Noi siamo sacrificio di ma anche sacrificio per.
Volevo ringraziare quel Cocker Spaniel - di cui probabilmente non conoscerò mai il nome - che nel 1958 ha donato, non so quanto volontariamente, un campione di cellule provenienti dai suoi tubuli renali affinché a distanza di 63 anni io possa ricevere il vaccino antiinfluenzale coltivatoci sopra.
Dovrei anche ringraziare la povera Kudrjavka (Ricciolina) che la maggior parte di voi conosce col nome di Laika, perché nonostante le avessero messo delle crocchette al cianuro per porre fine alle sue sofferenze nella solitudine dello spazio profondo, il suo piccolo cuore ha retto solo poco tempo di accelerazione e di sbalzo di temperatura dopo che lo Sputnik è stato sparato oltre l’atmosfera terrestre.
Dov’è la mano che mi accarezzava? - credo abbia pensato in quei lunghi attimi di terrore.
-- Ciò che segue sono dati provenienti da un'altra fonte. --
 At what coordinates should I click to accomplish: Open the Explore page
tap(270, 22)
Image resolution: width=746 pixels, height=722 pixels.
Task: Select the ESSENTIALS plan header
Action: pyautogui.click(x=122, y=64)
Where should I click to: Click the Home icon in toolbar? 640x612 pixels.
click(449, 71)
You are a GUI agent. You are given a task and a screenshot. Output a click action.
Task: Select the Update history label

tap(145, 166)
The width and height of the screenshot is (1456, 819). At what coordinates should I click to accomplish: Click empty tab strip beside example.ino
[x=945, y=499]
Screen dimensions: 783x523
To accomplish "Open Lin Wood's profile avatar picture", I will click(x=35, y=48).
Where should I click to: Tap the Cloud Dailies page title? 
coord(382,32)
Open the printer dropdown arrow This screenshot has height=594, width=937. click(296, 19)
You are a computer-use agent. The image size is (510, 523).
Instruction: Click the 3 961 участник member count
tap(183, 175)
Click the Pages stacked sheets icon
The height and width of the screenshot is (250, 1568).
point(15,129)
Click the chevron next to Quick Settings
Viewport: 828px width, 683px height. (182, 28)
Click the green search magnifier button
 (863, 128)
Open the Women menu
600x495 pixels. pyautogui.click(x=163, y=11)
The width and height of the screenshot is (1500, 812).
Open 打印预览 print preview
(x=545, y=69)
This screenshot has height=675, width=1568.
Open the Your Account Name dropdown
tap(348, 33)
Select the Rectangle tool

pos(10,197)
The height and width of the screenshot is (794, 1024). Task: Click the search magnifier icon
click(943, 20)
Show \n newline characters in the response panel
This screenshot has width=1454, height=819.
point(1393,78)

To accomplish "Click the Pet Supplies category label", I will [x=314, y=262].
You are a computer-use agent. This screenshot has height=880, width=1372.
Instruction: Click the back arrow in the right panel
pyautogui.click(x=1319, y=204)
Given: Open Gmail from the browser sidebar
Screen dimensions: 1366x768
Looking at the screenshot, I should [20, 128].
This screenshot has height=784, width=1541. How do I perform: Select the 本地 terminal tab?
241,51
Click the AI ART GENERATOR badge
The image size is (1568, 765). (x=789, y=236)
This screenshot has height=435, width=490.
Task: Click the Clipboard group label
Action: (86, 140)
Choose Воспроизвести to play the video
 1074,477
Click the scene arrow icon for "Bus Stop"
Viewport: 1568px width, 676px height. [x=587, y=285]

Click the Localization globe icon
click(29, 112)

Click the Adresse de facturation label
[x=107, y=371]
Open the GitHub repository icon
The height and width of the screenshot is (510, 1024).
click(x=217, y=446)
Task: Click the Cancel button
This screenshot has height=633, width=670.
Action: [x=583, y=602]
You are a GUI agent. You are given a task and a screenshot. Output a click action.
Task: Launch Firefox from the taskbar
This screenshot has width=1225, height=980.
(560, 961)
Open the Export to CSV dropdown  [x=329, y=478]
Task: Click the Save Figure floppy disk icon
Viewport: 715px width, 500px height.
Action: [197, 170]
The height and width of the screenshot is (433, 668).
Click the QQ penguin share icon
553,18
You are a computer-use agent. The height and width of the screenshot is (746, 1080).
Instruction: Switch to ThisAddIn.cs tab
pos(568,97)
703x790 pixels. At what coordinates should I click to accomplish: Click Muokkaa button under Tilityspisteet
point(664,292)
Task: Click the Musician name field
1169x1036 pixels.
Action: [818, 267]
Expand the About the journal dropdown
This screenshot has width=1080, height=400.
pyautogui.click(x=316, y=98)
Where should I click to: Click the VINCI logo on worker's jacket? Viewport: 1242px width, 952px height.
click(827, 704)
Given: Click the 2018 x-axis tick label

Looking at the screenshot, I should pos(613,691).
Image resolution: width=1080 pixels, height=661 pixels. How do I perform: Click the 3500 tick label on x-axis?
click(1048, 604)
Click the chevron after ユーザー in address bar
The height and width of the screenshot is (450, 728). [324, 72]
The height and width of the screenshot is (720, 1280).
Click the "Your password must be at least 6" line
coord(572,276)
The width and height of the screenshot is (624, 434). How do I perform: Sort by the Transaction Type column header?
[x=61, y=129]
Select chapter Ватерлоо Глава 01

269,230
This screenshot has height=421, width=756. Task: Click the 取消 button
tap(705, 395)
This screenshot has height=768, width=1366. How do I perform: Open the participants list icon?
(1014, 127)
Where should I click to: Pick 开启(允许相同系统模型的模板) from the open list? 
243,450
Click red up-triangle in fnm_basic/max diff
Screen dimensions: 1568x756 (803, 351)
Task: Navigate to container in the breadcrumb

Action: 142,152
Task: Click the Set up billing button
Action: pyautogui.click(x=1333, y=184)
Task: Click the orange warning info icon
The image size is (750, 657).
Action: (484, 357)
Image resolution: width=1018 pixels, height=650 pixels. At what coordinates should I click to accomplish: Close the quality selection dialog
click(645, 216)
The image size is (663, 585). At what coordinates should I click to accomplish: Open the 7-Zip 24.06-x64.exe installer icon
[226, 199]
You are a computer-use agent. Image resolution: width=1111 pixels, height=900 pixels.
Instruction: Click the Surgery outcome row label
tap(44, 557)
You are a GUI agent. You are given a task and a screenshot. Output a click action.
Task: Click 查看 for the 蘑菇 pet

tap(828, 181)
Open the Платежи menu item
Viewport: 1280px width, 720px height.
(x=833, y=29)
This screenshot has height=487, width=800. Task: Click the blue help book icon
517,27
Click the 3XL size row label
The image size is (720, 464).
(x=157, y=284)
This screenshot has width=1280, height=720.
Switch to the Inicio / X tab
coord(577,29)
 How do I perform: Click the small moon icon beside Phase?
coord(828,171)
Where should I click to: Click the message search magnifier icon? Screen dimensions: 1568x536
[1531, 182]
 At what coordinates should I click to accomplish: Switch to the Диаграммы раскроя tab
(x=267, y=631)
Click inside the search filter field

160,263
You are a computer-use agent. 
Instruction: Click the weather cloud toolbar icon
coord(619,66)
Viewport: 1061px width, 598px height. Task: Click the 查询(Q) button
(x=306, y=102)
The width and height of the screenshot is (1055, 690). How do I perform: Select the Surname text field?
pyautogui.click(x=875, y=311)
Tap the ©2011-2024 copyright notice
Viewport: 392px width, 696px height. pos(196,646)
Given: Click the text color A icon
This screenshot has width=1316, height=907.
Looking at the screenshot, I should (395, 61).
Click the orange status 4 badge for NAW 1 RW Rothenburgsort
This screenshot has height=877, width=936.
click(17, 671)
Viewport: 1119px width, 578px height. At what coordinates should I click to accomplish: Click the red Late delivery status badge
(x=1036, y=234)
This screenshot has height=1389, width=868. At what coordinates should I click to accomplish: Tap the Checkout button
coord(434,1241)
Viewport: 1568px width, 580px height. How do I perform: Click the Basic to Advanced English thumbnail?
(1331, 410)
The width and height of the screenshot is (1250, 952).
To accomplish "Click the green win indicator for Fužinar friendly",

E i milioni di topi e di cavie sono meno meritevoli del mio grazie per aver salvato il mio amico dal linfoma che lo aveva quasi consumato?
E certo non dimentico nemmeno tutte quelle donne dei paesi allora definiti del terzo mondo che nel dopoguerra furono letteralmente avvelenate con estrogeni e progestinici ad alte dosi affinché oggi con una pillola a basso dosaggio si possa trombare senza per forza figliare.
E cosa potrei dire a Henrietta Lacks, donna nera di 30 anni, che morì di tumore alla cervice senza mai sapere che le sue cellule uterine rubate senza consenso sarebbero state coltivate per 70 anni e avrebbero salvato milioni di donne dallo stesso destino?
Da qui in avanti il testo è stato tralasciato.